Fiyat için ürünleri kilitleyenlerin eli kilitlensin
Hazine ve Maliye Bakanı Sayın Berat Albayrak`ın dün yaptığı açıklamaya göre stokçular, fiyatı artsın diye 200 bin ton soğanı depolarda bekletiyorlarmış. Ardından tuvalet kağıdı gibi birçok üründe de aynı durumun tespit edildiği belirtildi.
Hatırlarsanız, Eylül ayında, İran`da yetkililerin bir açıklaması olmuştu. Stokçuların en az 5 yıldan 20 yıla kadar hapis cezalarıyla yargılanacağını ve dövizdeki yükselişi fırsat bilerek erzak veya temel ihtiyaç maddelerinin stoklanması halinde de bunun devlete darbe vurmak anlamına geleceğini, bu nedenle de yeryüzünde fesat çıkarmakla suçlanarak idama mahkûm edileceklerini söylemişlerdi.
Benzer bir açıklamanın aynı tarihlerde Türkiye`de de yapılması gerekirdi.
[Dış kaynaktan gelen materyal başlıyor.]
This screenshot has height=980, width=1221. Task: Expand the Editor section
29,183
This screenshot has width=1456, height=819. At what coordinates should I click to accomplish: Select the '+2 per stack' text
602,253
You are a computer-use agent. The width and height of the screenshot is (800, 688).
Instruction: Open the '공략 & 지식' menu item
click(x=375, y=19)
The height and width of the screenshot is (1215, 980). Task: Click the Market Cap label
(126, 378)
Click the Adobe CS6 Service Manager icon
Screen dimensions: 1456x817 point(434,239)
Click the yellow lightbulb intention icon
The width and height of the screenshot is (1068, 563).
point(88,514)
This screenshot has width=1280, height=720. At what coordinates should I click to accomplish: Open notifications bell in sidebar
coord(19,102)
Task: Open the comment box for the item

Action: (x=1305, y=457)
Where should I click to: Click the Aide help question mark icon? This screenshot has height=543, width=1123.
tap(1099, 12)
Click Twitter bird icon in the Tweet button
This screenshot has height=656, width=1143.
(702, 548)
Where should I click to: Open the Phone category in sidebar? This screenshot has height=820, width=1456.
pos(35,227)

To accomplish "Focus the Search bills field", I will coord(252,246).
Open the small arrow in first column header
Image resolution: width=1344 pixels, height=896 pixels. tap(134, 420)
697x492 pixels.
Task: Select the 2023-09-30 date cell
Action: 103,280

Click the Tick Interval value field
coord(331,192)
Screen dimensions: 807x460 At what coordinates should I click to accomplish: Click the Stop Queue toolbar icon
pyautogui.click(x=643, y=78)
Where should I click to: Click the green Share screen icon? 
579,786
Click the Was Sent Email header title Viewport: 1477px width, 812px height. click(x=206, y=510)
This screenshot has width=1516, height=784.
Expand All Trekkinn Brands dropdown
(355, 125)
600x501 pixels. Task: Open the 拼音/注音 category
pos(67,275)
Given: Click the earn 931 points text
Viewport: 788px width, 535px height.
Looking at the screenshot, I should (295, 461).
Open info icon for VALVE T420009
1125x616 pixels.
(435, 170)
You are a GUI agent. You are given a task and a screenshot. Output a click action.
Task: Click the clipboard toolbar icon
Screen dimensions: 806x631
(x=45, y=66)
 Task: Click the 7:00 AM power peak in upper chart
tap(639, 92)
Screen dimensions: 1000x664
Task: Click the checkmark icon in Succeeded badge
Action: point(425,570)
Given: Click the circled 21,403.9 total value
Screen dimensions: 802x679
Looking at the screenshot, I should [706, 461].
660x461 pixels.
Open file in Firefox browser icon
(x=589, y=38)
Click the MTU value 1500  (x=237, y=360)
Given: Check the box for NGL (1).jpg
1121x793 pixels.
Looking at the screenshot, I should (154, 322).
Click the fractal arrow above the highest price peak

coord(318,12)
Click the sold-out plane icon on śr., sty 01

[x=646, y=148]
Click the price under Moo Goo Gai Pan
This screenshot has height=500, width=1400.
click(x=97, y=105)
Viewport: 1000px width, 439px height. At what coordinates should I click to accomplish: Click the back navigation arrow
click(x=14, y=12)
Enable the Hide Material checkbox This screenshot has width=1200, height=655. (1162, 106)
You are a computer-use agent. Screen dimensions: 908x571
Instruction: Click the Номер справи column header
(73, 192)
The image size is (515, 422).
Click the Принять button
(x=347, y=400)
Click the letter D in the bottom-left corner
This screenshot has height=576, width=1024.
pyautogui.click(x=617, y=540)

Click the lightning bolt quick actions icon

Geç kalınmış değil.
Mesele nush veya tekdiri kaldıramayacak kadar nazik bir hal aldığına göre köteğin en okkalısı aşkedilmelidir.
Ürünleri depolara kilitleyenlerin ömürlerini tutuklamadığınız zaman, stokladıkları dün patates olur, balık olur, kağıt olur, yağ olur, bugün soğan olur, yarın başka bir şey, önünü alamazsınız.
Ve meselenin çok acı bir boyutu daha var. Düşünün, minarelerinden günde beş vakit ezan okunan, Cuma namazlarında camilerinin tıklım tıklım dolduğu Müslüman bir memlekettesiniz. Bunun için şükrederken bir de bakıyorsunuz, İsveç`de, Danimarka`da veya başka gayrimüslim bir ülkede bile eşine rastlanmayacak şekilde eline fırsat geçen ve -sözümona- Müslüman geçinen kimi tüccarlar ve üreticiler, sahtekarlığın da ötesine geçerek sırf fiyatı daha da yükselsin diye temel ihtiyaç maddelerini saklamaya teşebbüs ediyor.
Daha iki gün önce mübarek viladetlerini idrak ettiğimiz Resulullah(sav), Hadis-i Şeriflerinde: “Aldığı gıda maddelerini, pahalanınca satmak için, kırk gün saklayan, hepsini fakirlere parasız dağıtsa, günahını ödeyemez.”(Deylemi) buyurduğu halde,
"Pazara mal getiren rızıklandırılmış; ihtikar (stok ve karaborsa) yapan lânetlenmiştir." (İbn-i Mâce) buyurduğu halde,
“Bir kimse Müslümanların yiyeceğini depolar ve onları piyasaya sürmezse, Allah Teâlâ onu cüzzam hastalığı ve iflasla karşı karşıya getirir.” (İbn Mace, Darimi) buyurduğu halde,
“Karaborsacılığı ancak günahkar kimse yapar.”(Müsned) buyurduğu halde,
“Karaborsacı ne kötü kuldur! Fiyatların düştüğünü öğrenince üzülür, yükseldiğini duyarsa sevinir.” (Tecrîd-i Sarîh) buyurduğu halde,
Ve ayet-i kerimelerde defaatle; “Ölçüyü ve tartıyı adâletle tam yapın. İnsanların eşyâlarını (mallarını ve haklarını) eksiltmeyin.” (En`am 152, A`raf 85, Hud 85, İsra 35, Şuara 182, Mutaffifin 1-4) buyrulduğu halde,
İçinde yaşadığı topluma bu kötülüğü reva görenler, öyle basit ticari hükümlerle filan değil, kesinlikle vatana ihanet maddesiyle yargılanmalıdırlar.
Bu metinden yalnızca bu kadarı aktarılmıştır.